Since then, I’ve worked at the intersection of biomechanics, artificial intelligence, and data science. And every now and then, I still wonder:

"Could that injury have been predicted — or even prevented — if we had the right systems in place?"

Today, I believe the answer is yes. But it requires us to start thinking differently about how we use the data we already have.

We Have the Data — But Not the Full Picture

We can now collect almost any kind of movement or performance data: vertical ground reaction forces (vGRF), muscle activation (EMG), joint angles, injury history, training load — you name it. The problem? Most of it lives in separate systems that don’t communicate with each other.

What’s even more surprising is how often teams and coaches collect all this data, but don’t really keep or revisit it. They run tests, gather numbers, maybe share a report — and then move on. A season later, there’s nothing to compare against. No baseline. No history. And that’s odd, considering how easy it’s become to track athletes consistently using wearables, cloud systems, and portable tech.
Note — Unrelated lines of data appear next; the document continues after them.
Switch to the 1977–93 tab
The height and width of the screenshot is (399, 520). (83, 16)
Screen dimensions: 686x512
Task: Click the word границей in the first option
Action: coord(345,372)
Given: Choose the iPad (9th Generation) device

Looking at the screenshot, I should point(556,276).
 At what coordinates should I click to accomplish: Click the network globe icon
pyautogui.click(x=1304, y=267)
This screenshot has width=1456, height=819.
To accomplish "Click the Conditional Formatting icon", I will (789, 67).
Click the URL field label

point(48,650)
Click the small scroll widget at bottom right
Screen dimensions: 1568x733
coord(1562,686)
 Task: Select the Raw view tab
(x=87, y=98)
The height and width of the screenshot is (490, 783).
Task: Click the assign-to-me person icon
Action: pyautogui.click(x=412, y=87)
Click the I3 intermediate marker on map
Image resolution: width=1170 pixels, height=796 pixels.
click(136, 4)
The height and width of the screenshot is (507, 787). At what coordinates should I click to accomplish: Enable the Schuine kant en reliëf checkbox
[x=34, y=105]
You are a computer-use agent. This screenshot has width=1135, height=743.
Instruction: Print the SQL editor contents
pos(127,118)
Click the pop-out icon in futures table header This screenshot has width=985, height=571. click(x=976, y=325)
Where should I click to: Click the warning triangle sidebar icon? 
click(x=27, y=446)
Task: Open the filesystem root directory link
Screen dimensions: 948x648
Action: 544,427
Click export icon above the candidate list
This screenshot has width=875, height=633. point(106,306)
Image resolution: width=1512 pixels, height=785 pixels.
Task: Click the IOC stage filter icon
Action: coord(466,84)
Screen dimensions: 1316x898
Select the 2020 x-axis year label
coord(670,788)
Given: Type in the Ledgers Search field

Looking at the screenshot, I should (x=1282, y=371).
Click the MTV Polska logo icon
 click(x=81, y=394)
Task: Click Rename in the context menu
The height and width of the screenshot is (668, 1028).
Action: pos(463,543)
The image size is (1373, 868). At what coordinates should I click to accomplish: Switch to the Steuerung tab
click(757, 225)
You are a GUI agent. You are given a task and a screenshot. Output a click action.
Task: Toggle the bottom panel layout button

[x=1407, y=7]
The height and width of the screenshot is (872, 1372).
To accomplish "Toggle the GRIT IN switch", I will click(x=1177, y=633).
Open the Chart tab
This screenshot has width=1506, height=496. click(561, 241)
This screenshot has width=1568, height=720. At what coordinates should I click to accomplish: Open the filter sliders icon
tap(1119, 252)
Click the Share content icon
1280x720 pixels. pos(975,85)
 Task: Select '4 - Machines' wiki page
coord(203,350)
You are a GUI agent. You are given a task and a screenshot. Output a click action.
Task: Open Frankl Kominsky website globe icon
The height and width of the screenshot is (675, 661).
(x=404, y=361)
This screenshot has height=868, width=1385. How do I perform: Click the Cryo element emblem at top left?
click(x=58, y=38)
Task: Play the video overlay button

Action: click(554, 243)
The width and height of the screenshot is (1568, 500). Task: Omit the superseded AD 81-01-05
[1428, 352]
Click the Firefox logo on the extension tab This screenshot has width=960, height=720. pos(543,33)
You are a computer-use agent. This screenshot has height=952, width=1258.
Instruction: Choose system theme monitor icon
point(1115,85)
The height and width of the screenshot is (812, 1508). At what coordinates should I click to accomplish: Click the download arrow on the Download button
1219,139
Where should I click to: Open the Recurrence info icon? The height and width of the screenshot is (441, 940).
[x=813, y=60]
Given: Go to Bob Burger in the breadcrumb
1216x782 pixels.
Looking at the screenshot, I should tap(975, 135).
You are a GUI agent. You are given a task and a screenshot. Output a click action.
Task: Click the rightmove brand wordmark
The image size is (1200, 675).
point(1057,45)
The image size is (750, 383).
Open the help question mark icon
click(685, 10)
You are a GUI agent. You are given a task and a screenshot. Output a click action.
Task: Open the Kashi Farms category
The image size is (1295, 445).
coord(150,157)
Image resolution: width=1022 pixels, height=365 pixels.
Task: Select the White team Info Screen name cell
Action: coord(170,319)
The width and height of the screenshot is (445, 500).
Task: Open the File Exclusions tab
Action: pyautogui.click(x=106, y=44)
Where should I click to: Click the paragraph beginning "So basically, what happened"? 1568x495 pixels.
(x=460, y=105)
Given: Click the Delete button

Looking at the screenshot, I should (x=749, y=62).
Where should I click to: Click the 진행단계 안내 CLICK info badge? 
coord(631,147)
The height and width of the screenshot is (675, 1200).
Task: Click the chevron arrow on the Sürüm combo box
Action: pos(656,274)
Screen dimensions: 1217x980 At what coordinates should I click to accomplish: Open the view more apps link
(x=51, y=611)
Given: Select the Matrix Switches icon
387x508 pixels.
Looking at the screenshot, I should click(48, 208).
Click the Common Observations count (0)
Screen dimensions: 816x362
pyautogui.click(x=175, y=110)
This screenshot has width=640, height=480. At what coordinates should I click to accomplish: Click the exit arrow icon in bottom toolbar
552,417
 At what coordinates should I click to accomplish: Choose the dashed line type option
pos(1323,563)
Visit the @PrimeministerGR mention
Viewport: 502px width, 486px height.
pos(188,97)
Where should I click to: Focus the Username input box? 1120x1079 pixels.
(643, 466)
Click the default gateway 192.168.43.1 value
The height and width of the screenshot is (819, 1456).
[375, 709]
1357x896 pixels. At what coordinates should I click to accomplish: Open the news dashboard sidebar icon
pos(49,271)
The issue isn’t about collecting more data. It’s about making sense of it — connecting the dots, seeing patterns, and understanding how all the pieces interact over time.

Connecting the Dots with Semantic AI

This is where knowledge graphs and semantic AI come in.

A knowledge graph lets us organize data by showing how things are related — not just storing numbers, but connecting them. For example:

When those pieces are connected, a system can reason through them and say something like:

“This athlete is showing signs of increased risk. It’s worth taking a closer look.”

This isn't just about prediction for the sake of numbers — it’s about prevention that makes sense.

Why It Matters

Having lived through injury and spent years researching how and why these things happen, I see a real opportunity here. This approach isn’t just useful for elite athletes — it can help coaches, therapists, and anyone who wants to train smart and stay injury-free, for a longer period.

Imagine being able to catch a problem before it becomes serious — not because someone noticed something during warm-up, but because a connected system flagged it based on real data and context.

Final Thoughts

We’ve got the sensors. We’ve got the data. And we definitely have the computing power. What we’ve been missing is the structure — a way to tie it all together and use it in a meaningful way.

Semantic AI can help us do just that. Not just to treat injuries after they happen — but to catch them early, and maybe stop them from happening at all (or at least, try better, fail better 😉).